Americans are superficially friendly-breezily inviting people to "get together some time for dinner" or to "drop over"-unconcerned if it'll actually happen or not. And, we're transactional, able to do business while engaging in amiable conversation and social interaction with strangers. All of these traits can be confusing to non-Americans.

"And there are so many choices, here. It's overwhelming," recalls Keogh. "If you go to a deli and ask for a corned beef sandwich, they'll ask if you want lettuce and tomato; mustard or mayonnaise; rye, white or wheat bread. You go to buy shoes and there's 50 pairs in size 10-blue, black, brown. You want to order your phone service and then you need to decide which telephone company to use and then which plan is the best.

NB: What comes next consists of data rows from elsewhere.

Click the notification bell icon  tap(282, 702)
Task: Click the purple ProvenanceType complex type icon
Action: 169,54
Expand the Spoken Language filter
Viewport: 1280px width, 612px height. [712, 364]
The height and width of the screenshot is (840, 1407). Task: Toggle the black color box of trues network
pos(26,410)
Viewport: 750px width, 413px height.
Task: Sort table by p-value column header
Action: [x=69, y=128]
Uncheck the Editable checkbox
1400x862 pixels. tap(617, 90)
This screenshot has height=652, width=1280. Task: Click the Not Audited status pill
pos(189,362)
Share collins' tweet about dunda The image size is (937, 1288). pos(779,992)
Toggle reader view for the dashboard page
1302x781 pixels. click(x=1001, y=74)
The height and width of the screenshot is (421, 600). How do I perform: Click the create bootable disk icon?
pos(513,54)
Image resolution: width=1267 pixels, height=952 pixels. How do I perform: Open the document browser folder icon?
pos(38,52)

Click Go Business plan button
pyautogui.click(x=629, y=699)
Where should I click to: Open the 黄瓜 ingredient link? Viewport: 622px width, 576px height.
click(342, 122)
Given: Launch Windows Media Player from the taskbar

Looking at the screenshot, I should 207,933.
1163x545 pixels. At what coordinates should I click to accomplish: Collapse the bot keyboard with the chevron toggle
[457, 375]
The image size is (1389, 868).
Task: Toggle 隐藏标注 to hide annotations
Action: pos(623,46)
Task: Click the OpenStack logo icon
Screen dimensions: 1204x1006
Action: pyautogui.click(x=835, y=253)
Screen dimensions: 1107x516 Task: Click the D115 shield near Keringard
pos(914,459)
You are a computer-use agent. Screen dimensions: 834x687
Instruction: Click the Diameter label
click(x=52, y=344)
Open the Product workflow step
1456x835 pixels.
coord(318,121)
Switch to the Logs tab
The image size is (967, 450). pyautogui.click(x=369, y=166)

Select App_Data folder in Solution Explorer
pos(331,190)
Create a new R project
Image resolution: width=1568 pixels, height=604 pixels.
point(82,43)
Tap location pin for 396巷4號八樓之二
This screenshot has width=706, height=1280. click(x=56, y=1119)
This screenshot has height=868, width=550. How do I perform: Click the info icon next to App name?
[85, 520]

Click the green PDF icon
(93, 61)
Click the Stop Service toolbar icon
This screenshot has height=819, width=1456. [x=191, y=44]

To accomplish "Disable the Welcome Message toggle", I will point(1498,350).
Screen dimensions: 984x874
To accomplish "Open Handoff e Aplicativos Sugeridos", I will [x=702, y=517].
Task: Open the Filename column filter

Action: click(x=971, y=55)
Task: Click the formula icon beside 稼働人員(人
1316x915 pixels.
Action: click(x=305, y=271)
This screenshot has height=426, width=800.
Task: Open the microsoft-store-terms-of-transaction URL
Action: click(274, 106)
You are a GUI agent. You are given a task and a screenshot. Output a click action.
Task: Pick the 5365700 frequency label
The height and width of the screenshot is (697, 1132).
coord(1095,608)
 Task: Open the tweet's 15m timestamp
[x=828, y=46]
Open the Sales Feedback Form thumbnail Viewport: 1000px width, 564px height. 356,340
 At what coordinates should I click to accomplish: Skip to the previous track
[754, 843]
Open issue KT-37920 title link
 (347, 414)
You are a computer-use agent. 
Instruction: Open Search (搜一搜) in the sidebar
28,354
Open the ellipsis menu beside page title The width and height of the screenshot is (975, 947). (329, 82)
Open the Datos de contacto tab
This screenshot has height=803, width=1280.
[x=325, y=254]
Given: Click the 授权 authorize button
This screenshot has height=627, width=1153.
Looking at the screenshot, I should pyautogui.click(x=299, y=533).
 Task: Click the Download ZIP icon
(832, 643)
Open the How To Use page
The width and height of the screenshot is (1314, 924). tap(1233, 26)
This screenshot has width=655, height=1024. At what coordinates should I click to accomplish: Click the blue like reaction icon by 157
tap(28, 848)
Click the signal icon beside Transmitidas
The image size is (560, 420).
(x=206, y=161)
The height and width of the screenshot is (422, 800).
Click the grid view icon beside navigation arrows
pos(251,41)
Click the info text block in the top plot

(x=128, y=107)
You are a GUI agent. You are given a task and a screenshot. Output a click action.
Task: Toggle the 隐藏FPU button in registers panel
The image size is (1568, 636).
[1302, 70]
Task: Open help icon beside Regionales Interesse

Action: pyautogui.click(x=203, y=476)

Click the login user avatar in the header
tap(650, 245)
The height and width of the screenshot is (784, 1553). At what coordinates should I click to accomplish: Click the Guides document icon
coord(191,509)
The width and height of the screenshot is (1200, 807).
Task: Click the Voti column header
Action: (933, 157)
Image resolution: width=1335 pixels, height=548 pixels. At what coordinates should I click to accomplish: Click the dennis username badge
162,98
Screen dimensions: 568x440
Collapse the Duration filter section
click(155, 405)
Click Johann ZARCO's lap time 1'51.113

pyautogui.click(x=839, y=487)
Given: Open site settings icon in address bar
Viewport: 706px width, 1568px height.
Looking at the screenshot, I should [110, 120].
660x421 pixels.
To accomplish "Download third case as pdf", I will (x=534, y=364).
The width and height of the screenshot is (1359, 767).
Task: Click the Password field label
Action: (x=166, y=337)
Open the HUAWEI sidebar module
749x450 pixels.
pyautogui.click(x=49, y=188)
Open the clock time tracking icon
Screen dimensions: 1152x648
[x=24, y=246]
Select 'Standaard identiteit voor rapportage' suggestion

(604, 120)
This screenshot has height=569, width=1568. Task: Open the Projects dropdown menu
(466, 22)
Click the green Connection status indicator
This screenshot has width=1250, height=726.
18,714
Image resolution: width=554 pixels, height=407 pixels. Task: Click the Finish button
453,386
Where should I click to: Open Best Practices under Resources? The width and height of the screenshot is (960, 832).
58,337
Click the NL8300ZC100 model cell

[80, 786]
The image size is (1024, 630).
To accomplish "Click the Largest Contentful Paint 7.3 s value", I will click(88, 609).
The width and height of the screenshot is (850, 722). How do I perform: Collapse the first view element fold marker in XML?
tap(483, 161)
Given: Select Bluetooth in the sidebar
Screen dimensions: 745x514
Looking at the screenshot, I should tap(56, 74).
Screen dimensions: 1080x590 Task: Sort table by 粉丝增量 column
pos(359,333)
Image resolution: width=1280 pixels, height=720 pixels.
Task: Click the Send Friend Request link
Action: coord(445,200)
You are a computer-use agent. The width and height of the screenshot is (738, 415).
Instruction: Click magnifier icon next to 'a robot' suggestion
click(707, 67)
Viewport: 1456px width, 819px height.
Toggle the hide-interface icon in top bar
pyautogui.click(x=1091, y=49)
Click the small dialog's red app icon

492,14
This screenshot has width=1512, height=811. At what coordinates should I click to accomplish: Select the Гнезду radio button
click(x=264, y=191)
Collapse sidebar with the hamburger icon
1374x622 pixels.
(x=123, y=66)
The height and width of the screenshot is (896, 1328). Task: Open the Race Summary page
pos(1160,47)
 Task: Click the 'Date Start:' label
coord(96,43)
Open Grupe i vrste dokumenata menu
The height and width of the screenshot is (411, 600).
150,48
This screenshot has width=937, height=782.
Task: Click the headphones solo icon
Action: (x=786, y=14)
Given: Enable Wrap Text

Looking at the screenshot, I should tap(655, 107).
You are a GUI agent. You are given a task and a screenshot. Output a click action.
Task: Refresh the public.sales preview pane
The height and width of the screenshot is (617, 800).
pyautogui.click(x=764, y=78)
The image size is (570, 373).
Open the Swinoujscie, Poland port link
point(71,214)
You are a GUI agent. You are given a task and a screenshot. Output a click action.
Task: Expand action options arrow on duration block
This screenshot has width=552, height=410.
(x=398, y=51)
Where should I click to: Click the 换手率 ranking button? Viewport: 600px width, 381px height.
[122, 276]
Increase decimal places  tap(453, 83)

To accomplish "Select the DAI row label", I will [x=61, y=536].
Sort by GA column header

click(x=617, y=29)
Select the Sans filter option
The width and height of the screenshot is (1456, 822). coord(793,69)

"The number of decisions you have to make on a daily basis is incredible. I think people from other countries do have a very strong feeling that this is a foreign country and, consequently, they're looking at life in America as a challenge."

As Americans, we may find this perception difficult to believe until we step back and think about it from a less ethnocentric, and more universal perspective. The fact that our lifestyle requires adjustments, that our customs may be strange to others, that our medical, educational and legal systems are formidable, is important for everyone to understand, but particularly HR managers who have the responsibility for international assignees. In the rush to globalize, companies are facing firsthand the issues their expatriates have been confronting for years. HR can be at the front lines, helping to pave the way for a successful overseas assignment, even when overseas means here in the United States.

Personnel Journal, November 1995, Vol. 74, No. 11, pp. 40-49.